All benchmark scores are self-reported; no independent replication at time of writing
GPQA Diamond score of 70.2 trails large models by 12-17 points - general knowledge is a genuine gap
No tool-calling or agent-based training; not suitable for function-calling workflows or autonomous coding agents
OJBench score of 38.6 suggests limitations on harder competitive programming problems
Community users report real-world gaps: some report the model lacks awareness of common developer tooling

Benchmark Skepticism

VibeThinker-3B landed during a period of heightened community skepticism about self-reported benchmarks. The term "benchmaxxing" - models optimized specifically for benchmark metrics rather than real-world utility - came up frequently in X discussions and the Hacker News thread (356 points). One user who tested the model directly noted it wasn't aware of common Python tooling that every other major model knows.

The authors' AIME 2026 setup uses their own evaluation harness and decoding settings, which means prompt formatting, sampling parameters, and test-time scaling choices can all influence scores. The jump from 94.3 to 97.1 with CLR scaling illustrates how much the reported number depends on configuration. These aren't necessarily signs of bad faith - benchmark methodology variation is common across labs - but they do mean the numbers should be treated as upper-bound indicators until copied.
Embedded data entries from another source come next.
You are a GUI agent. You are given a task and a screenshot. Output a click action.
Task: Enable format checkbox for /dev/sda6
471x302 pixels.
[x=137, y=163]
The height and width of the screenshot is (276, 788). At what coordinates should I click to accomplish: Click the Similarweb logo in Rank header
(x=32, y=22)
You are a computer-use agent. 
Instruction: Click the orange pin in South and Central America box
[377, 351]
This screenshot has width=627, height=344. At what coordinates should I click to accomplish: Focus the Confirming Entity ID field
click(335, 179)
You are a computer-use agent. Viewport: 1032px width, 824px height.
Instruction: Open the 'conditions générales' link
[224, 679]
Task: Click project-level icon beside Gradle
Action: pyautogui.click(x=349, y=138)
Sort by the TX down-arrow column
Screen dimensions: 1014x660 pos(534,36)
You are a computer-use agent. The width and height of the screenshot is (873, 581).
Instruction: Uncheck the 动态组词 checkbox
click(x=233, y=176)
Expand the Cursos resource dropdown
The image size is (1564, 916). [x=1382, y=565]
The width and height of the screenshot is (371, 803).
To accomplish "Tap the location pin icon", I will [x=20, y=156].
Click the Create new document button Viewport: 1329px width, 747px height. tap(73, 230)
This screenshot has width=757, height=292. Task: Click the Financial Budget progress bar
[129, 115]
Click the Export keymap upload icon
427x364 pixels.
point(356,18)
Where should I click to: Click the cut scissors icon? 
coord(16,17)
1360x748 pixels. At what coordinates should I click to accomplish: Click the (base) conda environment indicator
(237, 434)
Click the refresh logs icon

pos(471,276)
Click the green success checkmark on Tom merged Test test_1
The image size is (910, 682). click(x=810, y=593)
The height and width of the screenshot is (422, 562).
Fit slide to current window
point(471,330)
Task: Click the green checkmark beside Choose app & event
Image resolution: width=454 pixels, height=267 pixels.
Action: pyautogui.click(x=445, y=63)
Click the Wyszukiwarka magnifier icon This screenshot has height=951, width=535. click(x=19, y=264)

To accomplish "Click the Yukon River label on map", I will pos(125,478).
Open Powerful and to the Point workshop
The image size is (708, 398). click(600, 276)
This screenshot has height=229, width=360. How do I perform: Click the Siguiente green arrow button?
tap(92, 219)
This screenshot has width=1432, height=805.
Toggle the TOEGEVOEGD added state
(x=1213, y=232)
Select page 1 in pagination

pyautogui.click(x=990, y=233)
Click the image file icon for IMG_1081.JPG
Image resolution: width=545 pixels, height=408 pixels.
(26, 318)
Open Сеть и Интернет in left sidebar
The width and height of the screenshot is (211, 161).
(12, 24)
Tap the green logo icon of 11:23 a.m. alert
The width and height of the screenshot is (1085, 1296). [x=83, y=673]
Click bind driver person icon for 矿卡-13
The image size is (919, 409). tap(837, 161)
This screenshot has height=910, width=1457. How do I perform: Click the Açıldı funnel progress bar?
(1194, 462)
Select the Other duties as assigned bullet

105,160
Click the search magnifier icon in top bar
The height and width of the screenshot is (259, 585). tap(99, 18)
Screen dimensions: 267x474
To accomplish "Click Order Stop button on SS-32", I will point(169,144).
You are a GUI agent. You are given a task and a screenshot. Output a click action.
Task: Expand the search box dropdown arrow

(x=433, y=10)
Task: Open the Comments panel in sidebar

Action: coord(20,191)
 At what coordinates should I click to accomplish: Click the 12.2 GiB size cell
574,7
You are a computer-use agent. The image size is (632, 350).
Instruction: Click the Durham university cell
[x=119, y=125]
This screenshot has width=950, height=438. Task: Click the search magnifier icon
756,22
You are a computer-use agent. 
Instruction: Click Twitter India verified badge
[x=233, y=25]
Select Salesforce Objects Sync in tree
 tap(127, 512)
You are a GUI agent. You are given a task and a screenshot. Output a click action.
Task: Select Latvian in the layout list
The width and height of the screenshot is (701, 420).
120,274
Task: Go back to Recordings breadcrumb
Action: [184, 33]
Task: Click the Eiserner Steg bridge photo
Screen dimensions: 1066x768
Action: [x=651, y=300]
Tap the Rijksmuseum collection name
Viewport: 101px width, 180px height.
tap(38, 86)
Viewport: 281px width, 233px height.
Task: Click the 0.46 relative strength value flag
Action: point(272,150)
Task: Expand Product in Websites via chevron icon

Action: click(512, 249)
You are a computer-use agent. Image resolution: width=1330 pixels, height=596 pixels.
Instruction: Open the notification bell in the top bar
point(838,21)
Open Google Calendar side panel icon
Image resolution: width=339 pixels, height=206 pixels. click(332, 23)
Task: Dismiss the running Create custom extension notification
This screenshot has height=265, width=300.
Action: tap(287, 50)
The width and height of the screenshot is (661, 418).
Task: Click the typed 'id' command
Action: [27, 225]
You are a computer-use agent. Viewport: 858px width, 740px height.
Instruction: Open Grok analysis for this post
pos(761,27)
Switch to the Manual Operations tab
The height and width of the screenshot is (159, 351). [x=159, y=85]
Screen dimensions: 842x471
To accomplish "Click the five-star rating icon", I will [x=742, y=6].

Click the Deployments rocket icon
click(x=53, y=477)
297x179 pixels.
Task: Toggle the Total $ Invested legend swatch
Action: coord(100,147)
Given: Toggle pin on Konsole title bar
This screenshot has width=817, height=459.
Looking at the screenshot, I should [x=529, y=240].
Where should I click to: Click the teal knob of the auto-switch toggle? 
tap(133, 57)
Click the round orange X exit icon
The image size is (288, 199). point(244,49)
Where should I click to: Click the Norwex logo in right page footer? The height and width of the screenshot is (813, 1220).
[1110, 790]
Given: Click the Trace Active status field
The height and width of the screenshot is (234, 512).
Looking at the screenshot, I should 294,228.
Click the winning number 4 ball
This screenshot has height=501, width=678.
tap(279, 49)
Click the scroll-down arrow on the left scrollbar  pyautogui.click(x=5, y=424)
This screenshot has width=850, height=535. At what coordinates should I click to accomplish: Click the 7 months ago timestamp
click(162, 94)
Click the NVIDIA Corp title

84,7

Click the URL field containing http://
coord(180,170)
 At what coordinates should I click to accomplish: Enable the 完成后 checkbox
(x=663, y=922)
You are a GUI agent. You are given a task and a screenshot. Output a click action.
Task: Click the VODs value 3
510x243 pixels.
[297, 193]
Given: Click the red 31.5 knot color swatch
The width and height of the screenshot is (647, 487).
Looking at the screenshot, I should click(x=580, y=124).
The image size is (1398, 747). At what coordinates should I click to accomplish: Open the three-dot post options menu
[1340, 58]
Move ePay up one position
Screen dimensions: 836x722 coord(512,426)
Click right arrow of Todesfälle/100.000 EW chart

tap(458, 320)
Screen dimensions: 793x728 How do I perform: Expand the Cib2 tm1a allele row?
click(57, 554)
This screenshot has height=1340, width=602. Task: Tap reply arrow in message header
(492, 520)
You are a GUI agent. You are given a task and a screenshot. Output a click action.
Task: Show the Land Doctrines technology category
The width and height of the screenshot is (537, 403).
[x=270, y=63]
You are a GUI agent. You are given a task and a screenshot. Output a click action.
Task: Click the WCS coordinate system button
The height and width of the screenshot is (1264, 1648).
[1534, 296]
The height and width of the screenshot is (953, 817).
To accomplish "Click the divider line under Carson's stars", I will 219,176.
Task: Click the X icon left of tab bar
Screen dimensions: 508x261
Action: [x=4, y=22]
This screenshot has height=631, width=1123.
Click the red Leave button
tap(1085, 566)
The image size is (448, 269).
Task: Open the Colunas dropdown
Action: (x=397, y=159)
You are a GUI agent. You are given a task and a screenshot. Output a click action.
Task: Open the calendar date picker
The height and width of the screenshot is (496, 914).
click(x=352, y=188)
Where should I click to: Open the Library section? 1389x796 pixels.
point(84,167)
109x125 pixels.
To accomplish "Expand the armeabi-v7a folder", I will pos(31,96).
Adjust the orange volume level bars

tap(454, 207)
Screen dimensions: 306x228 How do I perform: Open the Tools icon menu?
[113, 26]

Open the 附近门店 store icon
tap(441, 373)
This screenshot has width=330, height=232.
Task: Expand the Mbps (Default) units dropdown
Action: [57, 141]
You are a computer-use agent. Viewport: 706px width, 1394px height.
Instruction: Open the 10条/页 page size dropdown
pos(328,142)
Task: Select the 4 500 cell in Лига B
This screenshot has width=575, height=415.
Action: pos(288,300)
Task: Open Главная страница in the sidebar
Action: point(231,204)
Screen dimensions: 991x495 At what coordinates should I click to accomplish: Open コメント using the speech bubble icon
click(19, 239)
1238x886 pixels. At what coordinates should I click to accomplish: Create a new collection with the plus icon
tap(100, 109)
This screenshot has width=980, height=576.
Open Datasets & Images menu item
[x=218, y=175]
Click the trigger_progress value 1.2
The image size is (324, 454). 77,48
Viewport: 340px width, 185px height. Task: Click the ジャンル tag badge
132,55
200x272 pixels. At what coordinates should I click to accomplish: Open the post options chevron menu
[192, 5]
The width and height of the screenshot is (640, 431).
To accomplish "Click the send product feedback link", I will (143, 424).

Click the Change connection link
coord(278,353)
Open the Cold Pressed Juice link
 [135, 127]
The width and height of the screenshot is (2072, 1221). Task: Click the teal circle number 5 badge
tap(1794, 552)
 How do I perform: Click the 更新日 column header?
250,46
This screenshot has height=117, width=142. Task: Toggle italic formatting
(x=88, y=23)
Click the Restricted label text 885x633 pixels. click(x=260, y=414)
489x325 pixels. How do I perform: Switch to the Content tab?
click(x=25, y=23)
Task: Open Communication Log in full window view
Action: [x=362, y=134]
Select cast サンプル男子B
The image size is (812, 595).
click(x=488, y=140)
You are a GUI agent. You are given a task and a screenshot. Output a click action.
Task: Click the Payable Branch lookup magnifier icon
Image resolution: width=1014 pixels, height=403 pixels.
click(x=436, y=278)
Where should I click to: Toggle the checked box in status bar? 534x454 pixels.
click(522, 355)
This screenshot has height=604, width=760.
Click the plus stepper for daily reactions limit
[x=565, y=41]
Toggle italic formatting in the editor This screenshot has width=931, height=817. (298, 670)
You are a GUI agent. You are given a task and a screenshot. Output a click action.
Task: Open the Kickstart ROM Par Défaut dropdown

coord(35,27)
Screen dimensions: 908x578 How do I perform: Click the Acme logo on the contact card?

Reasoning Benchmarks Leaderboard
Small Language Model Leaderboard
Math Olympiad AI Leaderboard
Coding Benchmarks Leaderboard
DeepSeek V3.2 Model Card (primary comparison model)

FAQ

What is VibeThinker-3B best at?

Math competition problems, structured STEM reasoning, and competitive programming. It isn't a general-purpose assistant and lacks tool-calling capability.

Can I run VibeThinker-3B locally?

Yes. It needs about 6.7 GB VRAM in FP16 or 1.7 GB in INT4 quantization. Requires transformers 4.54.0 or later. GGUF variants are available for llama.cpp.

Is VibeThinker-3B free to use commercially?

Yes. It's released under the MIT license, which permits commercial use, modification, and redistribution without restrictions.

How was WeiboAI's 3B model compared to DeepSeek V3.2 671B?

On AIME 2026, VibeThinker-3B scored 94.3 versus DeepSeek V3.2's 94.2. On GPQA Diamond (knowledge-heavy), DeepSeek V3.2 leads 82.4 to 70.2.

Are the benchmark scores independently verified?

No. All scores in the June 2026 technical report are self-reported from the authors' own evaluation harness. Independent replication hadn't been published now.

What is the Parametric Compression-Coverage Hypothesis?

The authors' proposed explanation for why small models can match large ones on reasoning: verifiable tasks compress into compact parameter space, while broad factual knowledge requires large parameter counts.